O novo conflito mundial deflagrado em 1939 diminuiu o afluxo de imigrantes para o país e influiu nas atividades da Hospedaria. O ingresso do Brasil no conflito, em 1942, ao lado das tropas aliadas levou à maior fiscalização daqueles que entravam no país, assim como com os naturais das nações inimigas aqui residentes. A Ilha das Flores, além de abrigar refugiados de guerra, recebeu elementos implicados em ‘quintacolunismo (espionagem)”. A direção do espaço prisional foi acumulada por João de Almeida, então diretor da Hospedaria, que redigiu seu regulamento em 10 de agosto de 1942. No ano de 1942, foram retidas na Ilha das Flores 349 pessoas.

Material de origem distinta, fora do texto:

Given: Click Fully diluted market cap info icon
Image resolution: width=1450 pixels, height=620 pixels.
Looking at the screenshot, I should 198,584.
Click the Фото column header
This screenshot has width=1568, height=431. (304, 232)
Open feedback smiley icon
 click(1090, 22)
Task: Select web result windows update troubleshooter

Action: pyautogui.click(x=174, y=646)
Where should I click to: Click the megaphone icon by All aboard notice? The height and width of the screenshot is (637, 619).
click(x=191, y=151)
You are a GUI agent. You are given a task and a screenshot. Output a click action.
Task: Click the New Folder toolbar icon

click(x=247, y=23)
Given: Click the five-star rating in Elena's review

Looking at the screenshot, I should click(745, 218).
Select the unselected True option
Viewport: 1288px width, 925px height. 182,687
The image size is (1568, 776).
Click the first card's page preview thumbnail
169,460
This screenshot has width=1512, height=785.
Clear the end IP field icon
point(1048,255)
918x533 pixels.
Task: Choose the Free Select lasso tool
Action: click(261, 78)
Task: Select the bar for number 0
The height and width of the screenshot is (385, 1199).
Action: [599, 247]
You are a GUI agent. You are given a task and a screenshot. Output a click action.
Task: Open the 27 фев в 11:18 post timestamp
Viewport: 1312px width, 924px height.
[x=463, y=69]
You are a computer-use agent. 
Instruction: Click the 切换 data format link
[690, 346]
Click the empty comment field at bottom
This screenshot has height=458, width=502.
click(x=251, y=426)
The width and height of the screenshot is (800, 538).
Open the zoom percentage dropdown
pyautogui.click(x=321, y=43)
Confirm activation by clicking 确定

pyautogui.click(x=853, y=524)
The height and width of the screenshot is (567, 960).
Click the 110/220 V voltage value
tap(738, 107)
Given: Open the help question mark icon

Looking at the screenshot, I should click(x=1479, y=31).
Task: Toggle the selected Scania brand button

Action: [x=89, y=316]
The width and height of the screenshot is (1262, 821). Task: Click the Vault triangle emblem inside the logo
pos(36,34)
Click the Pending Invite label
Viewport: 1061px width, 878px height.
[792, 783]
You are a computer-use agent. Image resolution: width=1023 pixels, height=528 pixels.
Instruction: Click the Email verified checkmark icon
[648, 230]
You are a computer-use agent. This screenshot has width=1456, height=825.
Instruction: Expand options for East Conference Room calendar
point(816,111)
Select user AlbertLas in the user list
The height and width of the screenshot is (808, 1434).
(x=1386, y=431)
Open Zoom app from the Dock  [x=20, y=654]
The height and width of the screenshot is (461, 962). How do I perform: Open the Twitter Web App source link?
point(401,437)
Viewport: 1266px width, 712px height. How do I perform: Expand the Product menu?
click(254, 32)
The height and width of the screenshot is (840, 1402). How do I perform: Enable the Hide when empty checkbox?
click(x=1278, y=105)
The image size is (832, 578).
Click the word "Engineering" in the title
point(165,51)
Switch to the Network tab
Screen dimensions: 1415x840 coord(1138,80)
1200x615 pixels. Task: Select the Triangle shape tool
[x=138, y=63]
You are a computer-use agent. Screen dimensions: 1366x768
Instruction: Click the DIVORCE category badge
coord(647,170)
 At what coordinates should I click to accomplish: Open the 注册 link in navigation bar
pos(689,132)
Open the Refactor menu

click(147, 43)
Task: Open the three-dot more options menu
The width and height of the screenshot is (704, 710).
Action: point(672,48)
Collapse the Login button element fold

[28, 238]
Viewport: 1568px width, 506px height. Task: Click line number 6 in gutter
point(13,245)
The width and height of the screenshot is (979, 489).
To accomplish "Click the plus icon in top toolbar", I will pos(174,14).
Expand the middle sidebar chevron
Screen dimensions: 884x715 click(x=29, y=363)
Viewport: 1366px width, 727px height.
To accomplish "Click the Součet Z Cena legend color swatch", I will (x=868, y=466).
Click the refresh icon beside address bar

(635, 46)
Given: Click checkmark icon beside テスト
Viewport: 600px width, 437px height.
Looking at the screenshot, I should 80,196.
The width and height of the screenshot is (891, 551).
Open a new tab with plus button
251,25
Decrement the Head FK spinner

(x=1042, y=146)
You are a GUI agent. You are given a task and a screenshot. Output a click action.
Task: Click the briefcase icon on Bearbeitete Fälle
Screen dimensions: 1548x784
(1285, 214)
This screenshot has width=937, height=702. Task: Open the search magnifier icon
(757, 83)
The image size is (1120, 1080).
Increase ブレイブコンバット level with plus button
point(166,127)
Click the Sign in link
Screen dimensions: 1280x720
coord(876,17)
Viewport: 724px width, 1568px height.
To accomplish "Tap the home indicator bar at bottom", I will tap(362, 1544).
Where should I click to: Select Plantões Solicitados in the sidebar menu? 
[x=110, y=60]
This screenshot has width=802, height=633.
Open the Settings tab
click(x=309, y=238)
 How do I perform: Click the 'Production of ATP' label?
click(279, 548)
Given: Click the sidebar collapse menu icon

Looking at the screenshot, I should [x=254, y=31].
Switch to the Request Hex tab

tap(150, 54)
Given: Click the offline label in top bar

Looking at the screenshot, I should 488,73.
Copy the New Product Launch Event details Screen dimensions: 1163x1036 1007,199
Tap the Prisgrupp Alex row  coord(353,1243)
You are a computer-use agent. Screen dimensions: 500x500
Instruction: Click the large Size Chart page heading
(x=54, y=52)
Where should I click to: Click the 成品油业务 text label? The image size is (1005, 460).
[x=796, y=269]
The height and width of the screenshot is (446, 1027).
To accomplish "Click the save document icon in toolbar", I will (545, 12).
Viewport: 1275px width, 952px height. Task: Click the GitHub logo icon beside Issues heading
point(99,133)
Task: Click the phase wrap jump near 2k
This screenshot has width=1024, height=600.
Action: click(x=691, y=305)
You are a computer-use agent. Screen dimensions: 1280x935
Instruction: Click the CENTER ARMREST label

Cessadas as atividades da Hospedaria da Ilha das Flores, em 1966, suas dependências foram utilizadas para a instalação do CENATRE (Centro Nacional de Treinamento), subordinado ao Departamento de Cooperativismo e Extensão Rural do INDA (Instituto Nacional de Desenvolvimento Agrário), visando promover cursos para pessoal técnico, administrativo e líderes rurais.

Ao final de 1968, a Ilha das Flores passa a ser propriedade da Marinha do Brasil que a utiliza para a realização de suas atividades e instalação de Organizações Militares do Corpo de Fuzileiros Navais que perduram até os dias atuais.